* Exercise instructions
Which lines below mention "agent"? Pick each one out.

---- Dataset extract

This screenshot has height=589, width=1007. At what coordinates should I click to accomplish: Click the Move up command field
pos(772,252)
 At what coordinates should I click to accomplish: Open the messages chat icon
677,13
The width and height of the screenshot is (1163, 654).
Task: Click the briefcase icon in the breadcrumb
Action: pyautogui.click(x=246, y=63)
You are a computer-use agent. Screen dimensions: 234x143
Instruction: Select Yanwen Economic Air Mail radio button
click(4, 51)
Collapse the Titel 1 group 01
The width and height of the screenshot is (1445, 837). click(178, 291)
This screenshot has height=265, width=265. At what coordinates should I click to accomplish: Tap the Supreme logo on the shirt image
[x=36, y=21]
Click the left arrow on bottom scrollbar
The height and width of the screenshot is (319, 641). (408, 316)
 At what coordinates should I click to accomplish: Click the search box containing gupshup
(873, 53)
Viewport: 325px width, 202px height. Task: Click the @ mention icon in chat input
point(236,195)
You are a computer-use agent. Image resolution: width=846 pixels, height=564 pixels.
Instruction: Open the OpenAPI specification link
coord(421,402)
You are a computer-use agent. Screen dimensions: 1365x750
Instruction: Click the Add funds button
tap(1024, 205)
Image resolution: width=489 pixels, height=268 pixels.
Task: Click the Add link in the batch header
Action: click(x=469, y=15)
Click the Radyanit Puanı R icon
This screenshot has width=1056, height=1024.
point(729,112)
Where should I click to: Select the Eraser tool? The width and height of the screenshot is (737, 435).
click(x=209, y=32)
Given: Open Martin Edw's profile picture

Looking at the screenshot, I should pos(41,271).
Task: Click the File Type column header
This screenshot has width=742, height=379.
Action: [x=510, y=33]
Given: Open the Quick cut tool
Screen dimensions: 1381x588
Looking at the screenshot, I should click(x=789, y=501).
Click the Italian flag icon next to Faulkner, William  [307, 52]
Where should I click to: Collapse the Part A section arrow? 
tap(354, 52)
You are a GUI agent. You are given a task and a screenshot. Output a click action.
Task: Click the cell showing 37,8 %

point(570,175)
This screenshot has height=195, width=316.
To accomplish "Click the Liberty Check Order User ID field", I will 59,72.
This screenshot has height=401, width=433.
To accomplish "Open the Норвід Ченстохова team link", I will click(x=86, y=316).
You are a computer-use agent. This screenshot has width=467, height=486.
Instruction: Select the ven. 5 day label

--------

* Response to the exercise
You are a computer-use agent. Screen dimensions: 234x143
You are a computer-use agent. Image resolution: width=846 pixels, height=564 pixels.
You are a computer-use agent. Screen dimensions: 1365x750
You are a GUI agent. You are given a task and a screenshot. Output a click action.
You are a computer-use agent. This screenshot has width=467, height=486.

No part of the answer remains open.